И благочестивый Августин ничтоже сумняшеся выдвигает следующее соображение: если Варрон выставляет все таким образом, что соответствующие представления божественного на театральной сцене и на сцене социальной в конечном счете неотличимы, то дело тут в том, что в сем язычнике уже живет убежденность: верна единственно естественная теология, теология философов (подразумевается – Платона), и, следовательно, теология Августина (подразумевается – Христа). Все симуляции, будь то гистрионов или жрецов, скопом сметаются в одну сторону, в сторону лживого, иллюзорного, нечистого; новый рубеж готов отделить все это, сиречь видимость, от существенного, которое является чистым и достоверным. Что же таким образом проделывает Августин?
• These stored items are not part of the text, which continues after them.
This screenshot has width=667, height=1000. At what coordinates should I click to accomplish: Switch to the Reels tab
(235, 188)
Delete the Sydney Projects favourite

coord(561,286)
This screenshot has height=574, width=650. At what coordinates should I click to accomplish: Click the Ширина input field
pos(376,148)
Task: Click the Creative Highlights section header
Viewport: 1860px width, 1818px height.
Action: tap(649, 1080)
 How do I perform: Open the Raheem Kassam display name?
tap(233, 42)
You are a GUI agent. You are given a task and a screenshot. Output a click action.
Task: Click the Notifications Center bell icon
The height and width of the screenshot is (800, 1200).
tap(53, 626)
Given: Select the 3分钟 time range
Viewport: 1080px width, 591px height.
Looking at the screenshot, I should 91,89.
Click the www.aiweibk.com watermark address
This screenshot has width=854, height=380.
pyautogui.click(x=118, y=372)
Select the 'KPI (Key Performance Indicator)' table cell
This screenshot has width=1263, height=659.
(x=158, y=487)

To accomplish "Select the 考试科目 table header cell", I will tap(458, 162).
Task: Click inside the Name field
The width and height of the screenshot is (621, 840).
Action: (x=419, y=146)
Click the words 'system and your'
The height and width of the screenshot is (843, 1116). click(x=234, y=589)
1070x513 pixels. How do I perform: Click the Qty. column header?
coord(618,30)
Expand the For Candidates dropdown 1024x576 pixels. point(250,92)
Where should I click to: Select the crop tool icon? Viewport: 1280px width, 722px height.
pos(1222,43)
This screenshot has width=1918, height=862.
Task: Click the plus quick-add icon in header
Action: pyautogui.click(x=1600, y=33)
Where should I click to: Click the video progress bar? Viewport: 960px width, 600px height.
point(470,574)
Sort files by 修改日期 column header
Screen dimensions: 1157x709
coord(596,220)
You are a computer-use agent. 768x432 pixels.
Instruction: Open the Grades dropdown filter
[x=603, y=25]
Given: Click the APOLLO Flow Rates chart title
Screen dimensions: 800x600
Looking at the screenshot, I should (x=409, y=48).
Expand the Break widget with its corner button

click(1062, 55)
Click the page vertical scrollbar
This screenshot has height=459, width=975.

Он полагает, что поставил крест на театре, – на самом деле он его изобретает, переизобретает после Платона и всех остальных, восстанавливает то, что уничтожили приверженцы Субига, Премы и Пертунды, то есть обесценивание всякого здесь и теперь, его подчинение Другому, он ре-формирует громоздкую театральность и повторяет расклад, согласно которому зрительный зал игнорируется в пользу сцены, а сцена посвящается представлению оставленного за дверями театра, раз и навсегда сочтенного не театральным Внеположного.